Ségolène Royal et le socialisme dilué
La leader
socialiste prend les haies les unes après les autres. Avec sa probable
réélection à la tête de la région Poitou-Charentes, le soir du second
tour pourrait être le début de l'offensive présidentielle pour faire
imploser tout retour sur des bases traditionnelles à un moment où le
socialisme est plus dilué que jamais.
Depuis
l'avènement de la Vème République en 1958, la vie politique nationale a
été marquée par un affrontement permanent parfois rude entre les
tenants de deux types de sociétés.
Une logique de bipolarisation prévalait.
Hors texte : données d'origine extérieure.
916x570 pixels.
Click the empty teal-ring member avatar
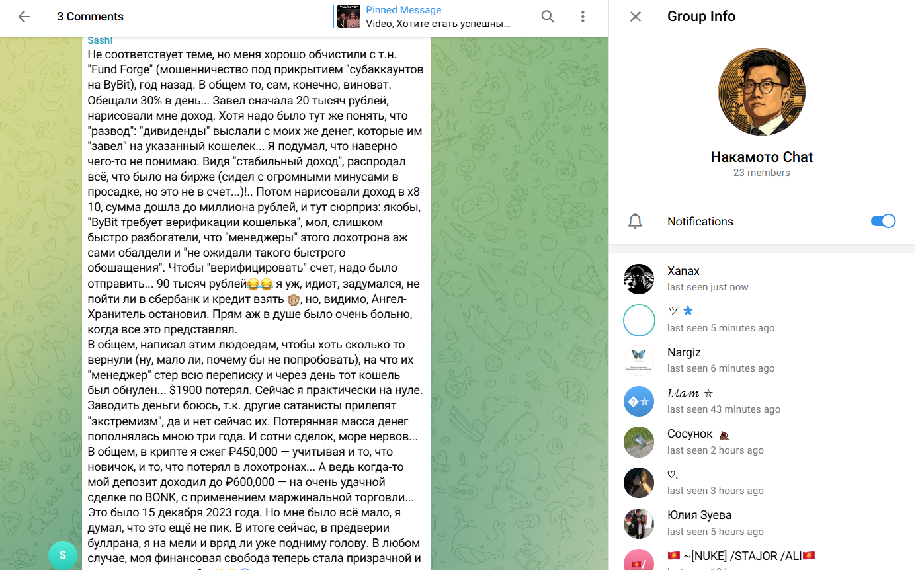(x=639, y=320)
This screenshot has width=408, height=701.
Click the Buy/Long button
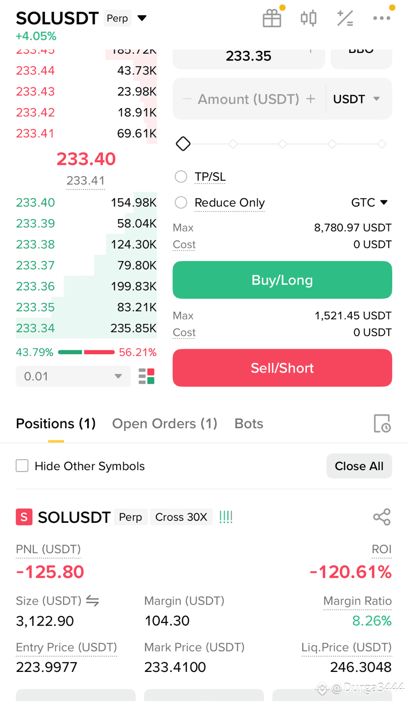(x=282, y=280)
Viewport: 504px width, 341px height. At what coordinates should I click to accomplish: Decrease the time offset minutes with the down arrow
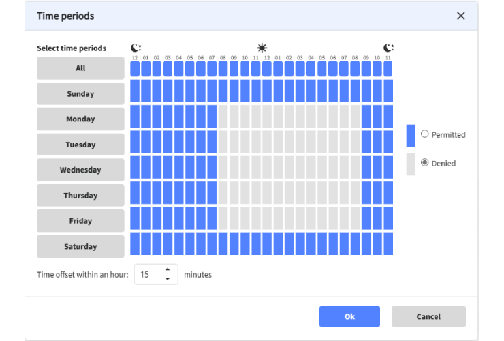168,279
En 1981, la Gauche a gagné les
élections présidentielles et législatives sur la base d'un programme
socialiste "pur et dur".
En 1986, la Droite a remporté les élections législatives en jouant à
fond la carte du libéralisme et de la responsabilité individuelle.
Aujourd'hui, à l'évidence, les données ne sont plus les mêmes.
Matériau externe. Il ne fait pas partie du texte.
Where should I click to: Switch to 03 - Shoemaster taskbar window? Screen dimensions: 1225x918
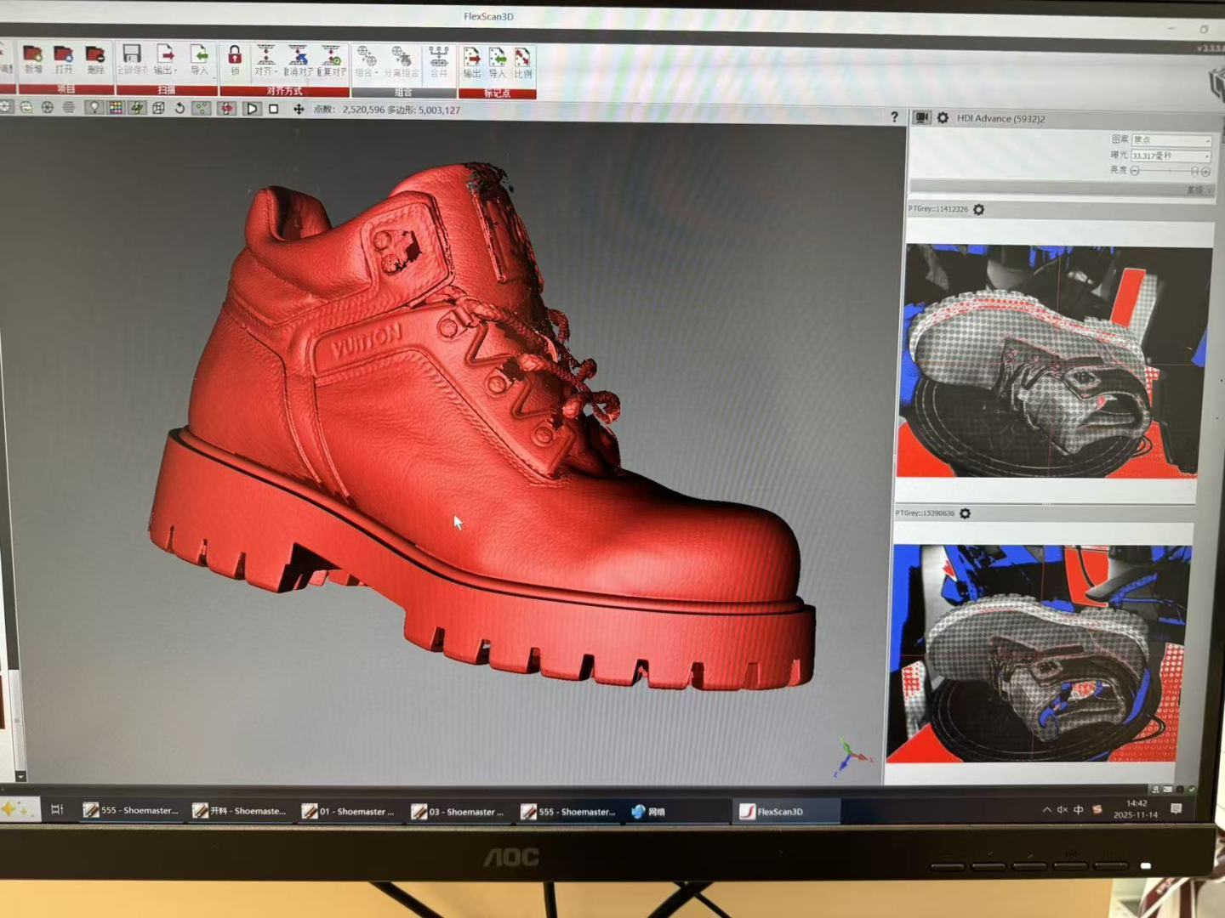458,812
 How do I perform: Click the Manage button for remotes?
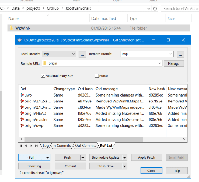(x=174, y=63)
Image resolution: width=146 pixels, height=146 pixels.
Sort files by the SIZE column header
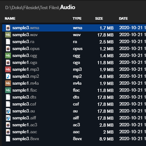click(99, 19)
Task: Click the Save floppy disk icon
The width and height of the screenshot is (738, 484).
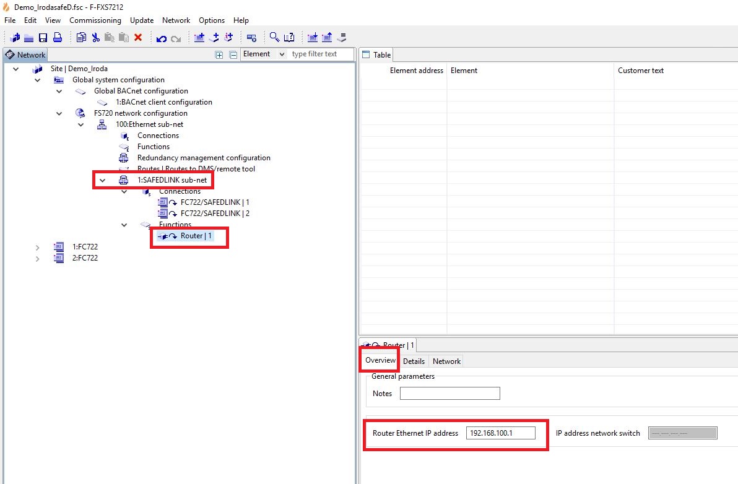Action: pyautogui.click(x=43, y=38)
Le débat politique national se déroule dans une atmosphère quelque peu
surréaliste qui déconcerte les citoyens, décourage les militants et
démobilise les électeurs.
Les idéologies au sens noble du terme s'avancent désormais en tenue camouflée.
Le socialisme, fortement ébranlé par les difficultés rencontrées au
début du premier mandat de François Mitterrand avant le tournant de la
rigueur s'est refait une virginité sous le couvert du pragmatisme.
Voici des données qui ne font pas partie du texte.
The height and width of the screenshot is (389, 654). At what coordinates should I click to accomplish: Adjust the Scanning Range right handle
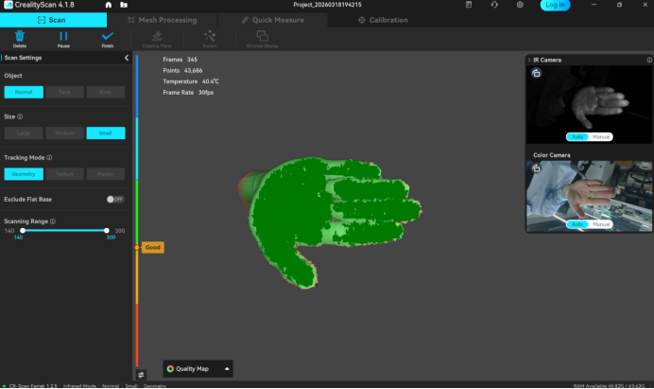click(106, 230)

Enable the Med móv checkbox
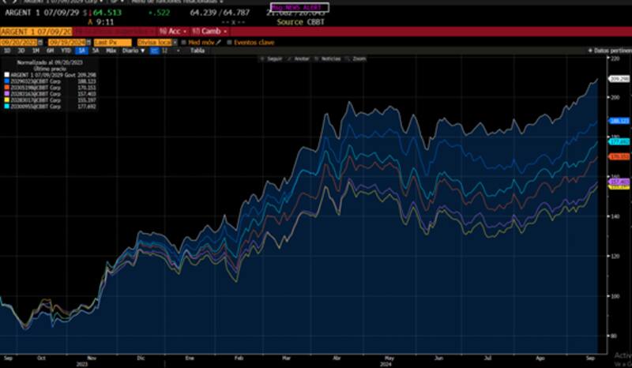182,42
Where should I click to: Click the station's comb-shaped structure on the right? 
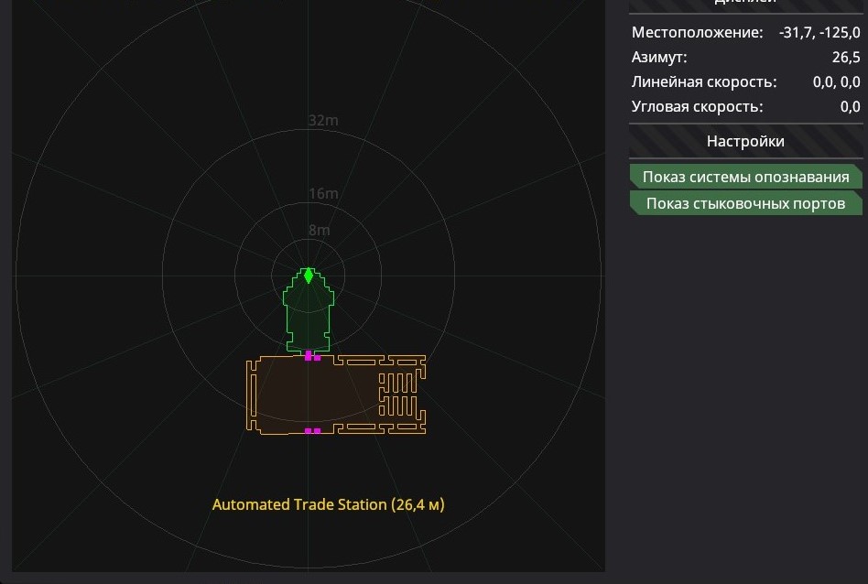coord(401,394)
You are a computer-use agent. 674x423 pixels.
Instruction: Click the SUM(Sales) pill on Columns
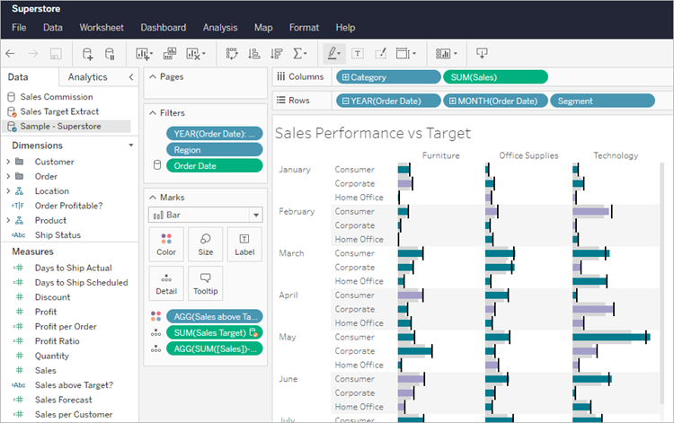[495, 77]
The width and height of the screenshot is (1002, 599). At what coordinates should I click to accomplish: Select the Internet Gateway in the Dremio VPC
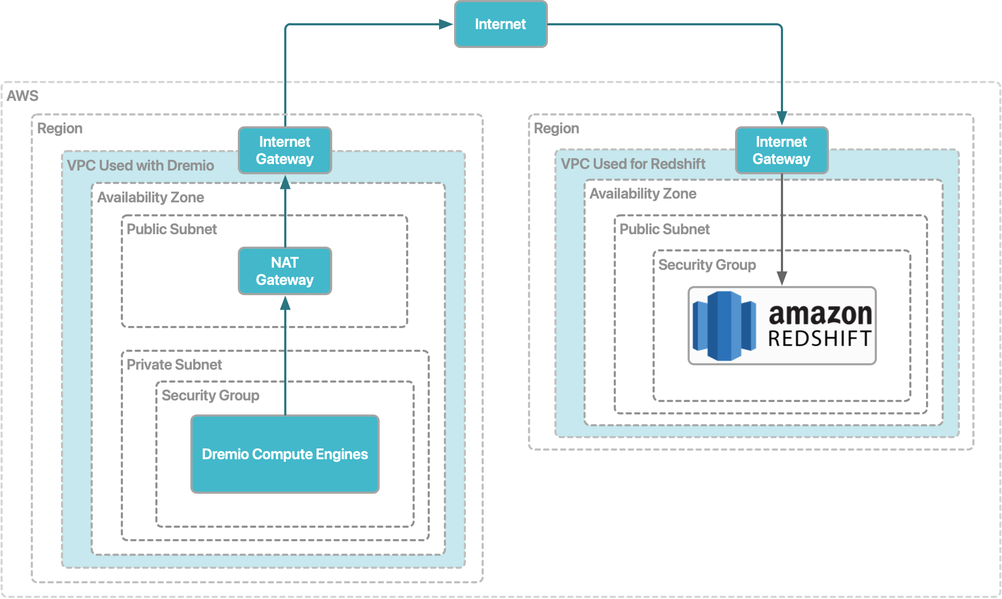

Le libéralisme n'ose plus afficher ses belles convictions d'hier car la crise économique de 2008 est passée par là.
La quête obsessionnelle du consensus tient lieu de credo politique
en se déguisant de plus en plus souvent sous les habits de l'ouverture
actuellement.
Les auteurs d'opinions trop tranchées sont irrémédiablement classés
dans la catégorie peu reluisante des sectaires, des intolérants ou des
rétrogrades.
Selon l'expression de Nietzsche, il semblerait que "chacun cache ses opinions ou bien se cache derrière elles".
Dans le même temps, les partis politiques doivent faire face à une crise majeure.
Surpris et désemparés, ils consacrent le peu d'énergie qui leur reste à
étaler publiquement les états d'âme des courants - souvent
artificiellement créés - qui les traversent et les ambitions, déclarées
ou non, des candidats potentiels à la prochaine élection présidentielle.
Comment s'étonner, dès lors, de la méfiance grandissante des citoyens à
l'égard de la classe politique et parallèlement, de la désaffection
inquiétante des électeurs pour les consultations nationales ou locales?
Une question se pose : cette situation nouvelle, marquée par le
bouillonnement des propositions et la confusion des comportements,
est-elle le résultat d'une crise provisoire ou bien annonce-t-elle de
façon irréversible un changement de nature de notre système
démocratique dont la fonction des partis politiques ?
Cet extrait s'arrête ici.